» Listed entries:

%%

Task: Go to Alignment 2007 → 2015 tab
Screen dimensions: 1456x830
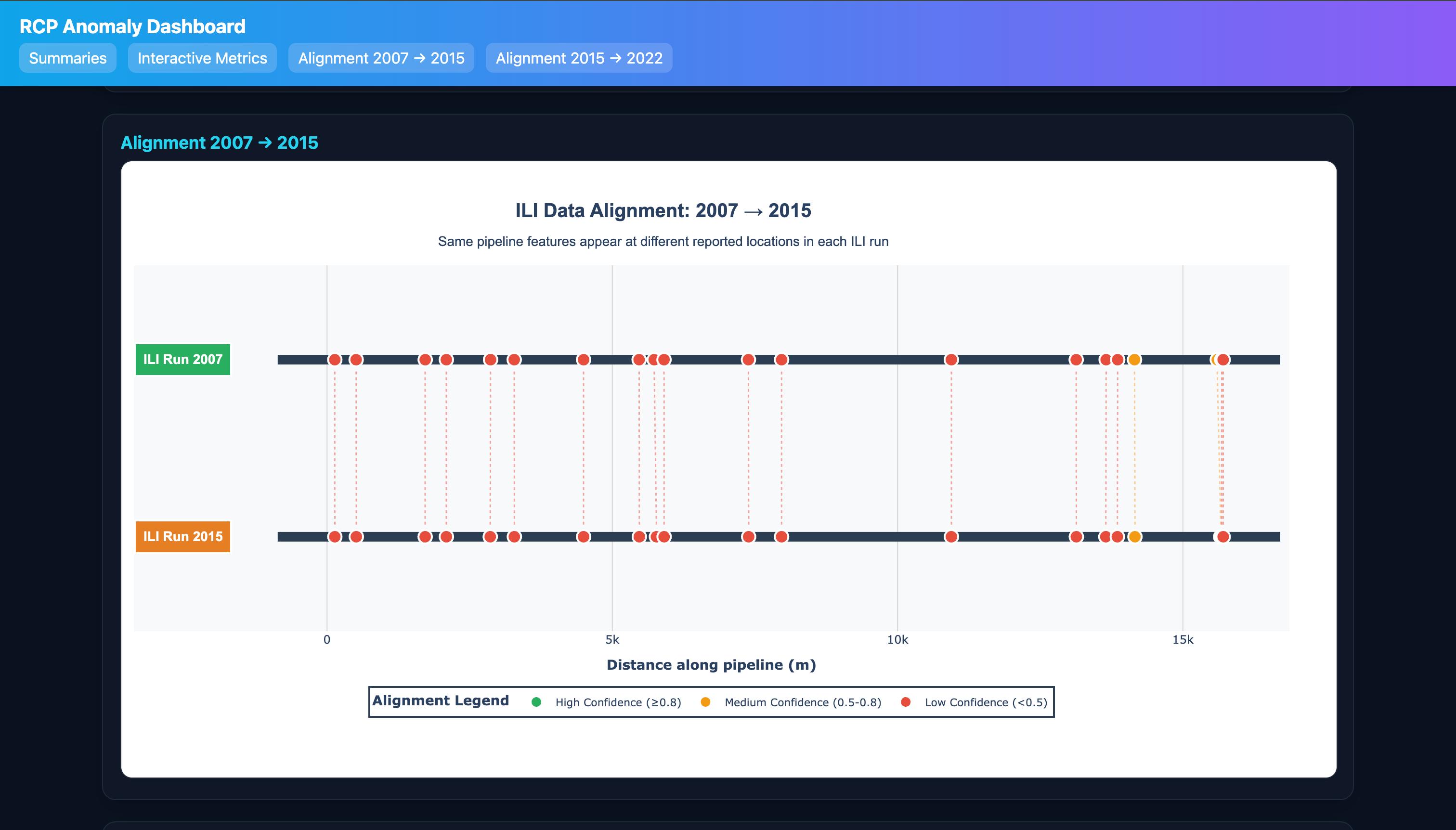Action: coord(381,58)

%%
%%

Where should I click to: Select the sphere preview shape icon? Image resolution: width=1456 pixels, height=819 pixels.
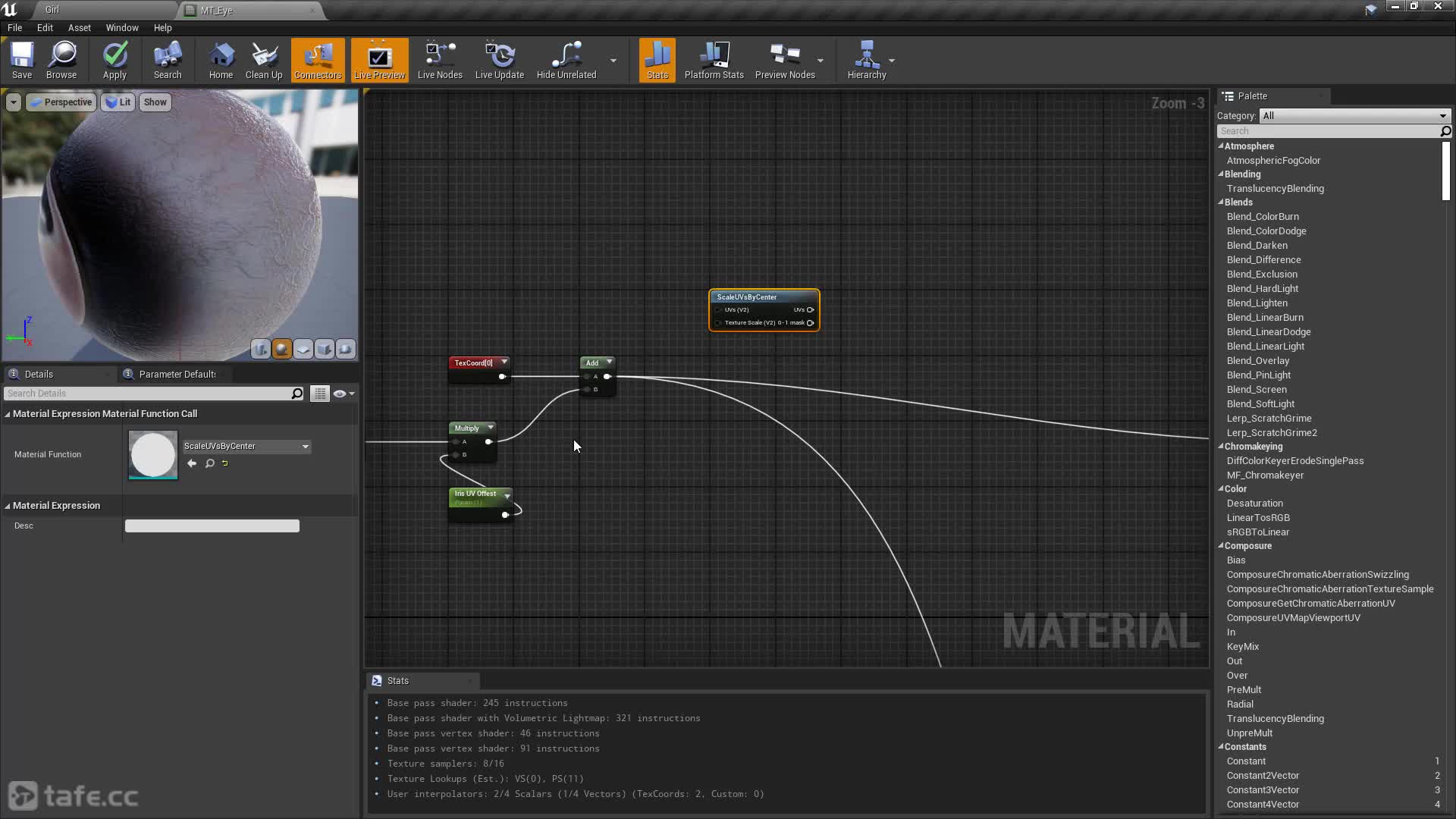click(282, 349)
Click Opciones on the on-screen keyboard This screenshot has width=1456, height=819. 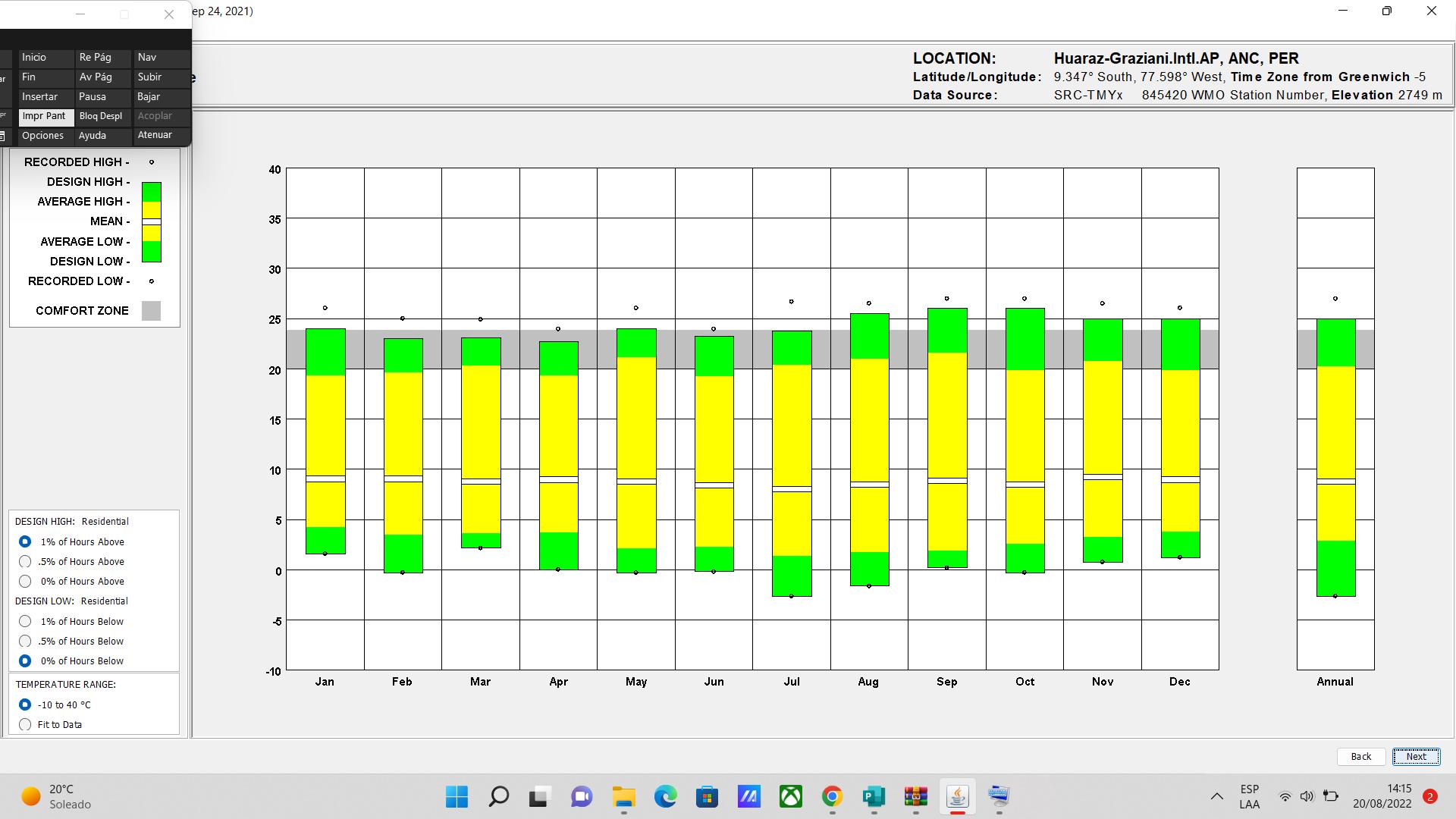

%%

» How to complete this task:
When you reach the line holding "Where should I" in the listing above, begin retyping exactly, and stop once the line holding "Click Opciones on" is done; pictures stay out.

» Task solution:
Where should I click to: Select the sphere preview shape icon? Image resolution: width=1456 pixels, height=819 pixels.
click(282, 349)
Click Opciones on the on-screen keyboard This screenshot has width=1456, height=819. 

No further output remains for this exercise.